Though the Oculus Rift virtual reality headset launched earlier this year developers believe that we are still at least a decade and half years away from the time when these gadgets will be adopted by mainstream consumers.
Technology takes time to reach the masses. When a new technology arrives, it is only a handful that understands its uses and adopts it. It has been so always. The game developers don’t see VR and AR being adopted by households beyond the occasional gamer who is educated or perhaps interested in trying it out. The household adoption may not reach 40% by 2030.
The hardware and software developed by the gaming community using VR/AR technology still have a long way to go, but they are still flocking to the field. BI Intelligence found that the developers have a negative view about the adoption rate. They don’t think it can even touch the 40% mark in North America.
There are optimists, however, and they believe that even if VR is far away, all is not lost. One factor that might impede its adoption is the expensive factor. In such cases, we can opt for some low-cost gadgets to start with.
Virtual Reality attempts to replace reality with something else. Headsets that use VR use external hardware. Google Cardboard which is the least expensive item in the market, for now, uses an iOS phone of some kind. If you are buying the Gear VR headset, make some space for a phone and computing power. Before making a purchase, make inquiries about what other devices you will need to the full operate the VR device.

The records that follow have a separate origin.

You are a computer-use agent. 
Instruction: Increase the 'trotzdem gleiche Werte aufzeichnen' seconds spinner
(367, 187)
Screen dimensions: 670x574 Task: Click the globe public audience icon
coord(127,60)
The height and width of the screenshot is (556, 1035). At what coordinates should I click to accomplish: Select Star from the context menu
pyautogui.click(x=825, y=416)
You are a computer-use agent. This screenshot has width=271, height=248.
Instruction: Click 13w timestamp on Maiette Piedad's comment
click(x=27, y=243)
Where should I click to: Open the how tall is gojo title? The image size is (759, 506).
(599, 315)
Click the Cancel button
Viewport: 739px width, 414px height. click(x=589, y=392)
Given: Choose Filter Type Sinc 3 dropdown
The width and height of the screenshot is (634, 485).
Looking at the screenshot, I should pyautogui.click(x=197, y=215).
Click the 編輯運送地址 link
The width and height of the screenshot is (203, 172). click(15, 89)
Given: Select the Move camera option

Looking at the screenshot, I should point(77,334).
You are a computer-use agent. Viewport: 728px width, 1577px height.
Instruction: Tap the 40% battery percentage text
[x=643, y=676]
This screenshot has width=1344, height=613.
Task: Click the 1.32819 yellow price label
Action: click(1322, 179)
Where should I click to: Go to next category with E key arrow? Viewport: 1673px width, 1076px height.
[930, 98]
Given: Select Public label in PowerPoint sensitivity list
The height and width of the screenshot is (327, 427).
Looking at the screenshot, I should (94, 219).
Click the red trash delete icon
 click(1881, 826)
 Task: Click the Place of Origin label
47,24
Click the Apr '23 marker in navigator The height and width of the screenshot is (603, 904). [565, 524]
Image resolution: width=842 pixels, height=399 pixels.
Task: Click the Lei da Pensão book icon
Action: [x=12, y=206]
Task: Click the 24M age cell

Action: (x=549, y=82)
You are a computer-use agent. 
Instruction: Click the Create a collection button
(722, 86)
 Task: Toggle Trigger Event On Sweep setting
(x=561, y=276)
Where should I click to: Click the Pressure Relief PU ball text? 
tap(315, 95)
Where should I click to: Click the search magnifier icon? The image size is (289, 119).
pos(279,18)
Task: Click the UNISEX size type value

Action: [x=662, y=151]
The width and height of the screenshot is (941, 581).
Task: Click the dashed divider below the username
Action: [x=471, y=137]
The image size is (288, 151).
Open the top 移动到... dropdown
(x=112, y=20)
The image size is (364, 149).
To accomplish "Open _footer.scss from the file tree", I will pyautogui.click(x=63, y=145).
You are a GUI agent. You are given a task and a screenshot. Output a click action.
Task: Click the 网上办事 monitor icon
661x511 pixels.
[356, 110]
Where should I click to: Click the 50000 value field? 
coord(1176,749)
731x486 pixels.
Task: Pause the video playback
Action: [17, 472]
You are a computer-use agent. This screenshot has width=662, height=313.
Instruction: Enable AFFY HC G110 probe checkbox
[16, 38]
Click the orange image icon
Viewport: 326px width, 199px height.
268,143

Google is serious about the VR program, and it announced recently that every YouTube video could be watched in VR. The Cardboard is literally made of cardboard, and its low price is a huge selling point. It is what the New York Times gave its subscribers free with its Sunday edition and perhaps a good many numbers of people experienced VR for the first time. Google also gives away these viewers at tech shows for free. Low-cost Android devices are common, and this can be a very inexpensive way for people to get started.
When Google is backing the technology, the hardware is available, and the ecosystem is strong, why shouldn’t the technology thrive?
There are problems. There is a varying degree of difference in quality. The experience isn’t great. There’s Samsung too who offers Gear VR. There are latency issues that may not make the experience really great. But given that the technology is still developing, we can expect that the technology firm will make strides to improve. While it may take time for the technology to be accepted full force, it is here to stay.